First off, SymPy is completely free. It is open source, and licensed under the liberal BSD license, so you can modify the source code and even sell it if you want to. This contrasts with popular commercial systems like Maple or Mathematica that cost hundreds of dollars in licenses.
Second, SymPy uses Python. Most computer algebra systems invent their own language. Not SymPy. SymPy is written entirely in Python, and is executed entirely in Python. This means that if you already know Python, it is much easier to get started with SymPy, because you already know the syntax (and if you don’t know Python, it is really easy to learn). We already know that Python is a well-designed, battle-tested language. The SymPy developers are confident in their abilities in writing mathematical software, but programming language design is a completely different thing. By reusing an existing language, we are able to focus on those things that matter: the mathematics.
Another computer algebra system, Sage also uses Python as its language. But Sage is large, with a download of over a gigabyte. An advantage of SymPy is that it is lightweight. In addition to being relatively small, it has no dependencies other than Python, so it can be used almost anywhere easily. Furthermore, the goals of Sage and the goals of SymPy are different. Sage aims to be a full featured system for mathematics, and aims to do so by compiling all the major open source mathematical systems together into one. When you call some function in Sage, such as integrate , it calls out to one of the open source packages that it includes. In fact, SymPy is included in Sage. SymPy on the other hand aims to be an independent system, with all the features implemented in SymPy itself.
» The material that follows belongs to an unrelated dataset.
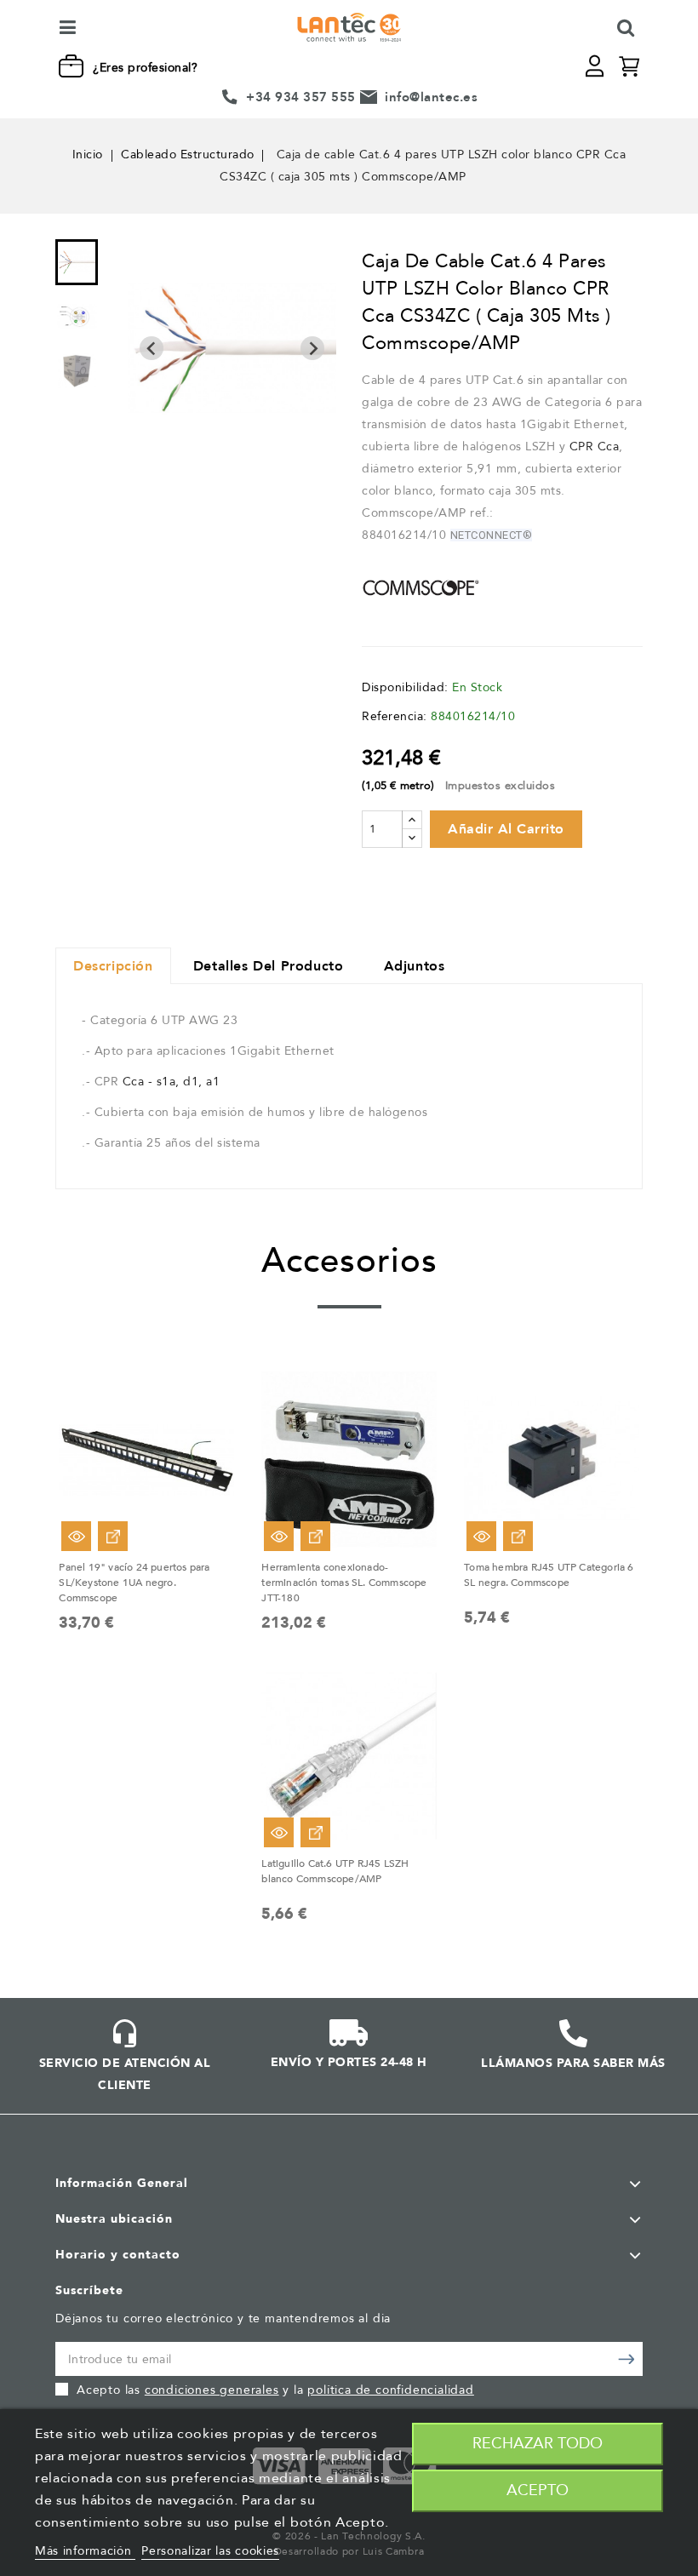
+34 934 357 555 (301, 97)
A final important feature of SymPy is that it can be used as a library. Many computer algebra systems focus on being usable in interactive environments, but if you wish to automate or extend them, it is difficult to do. With SymPy, you can just as easily use it in an interactive Python environment or import it in your own Python application. SymPy also provides APIs to make it easy to extend it with your own custom functions.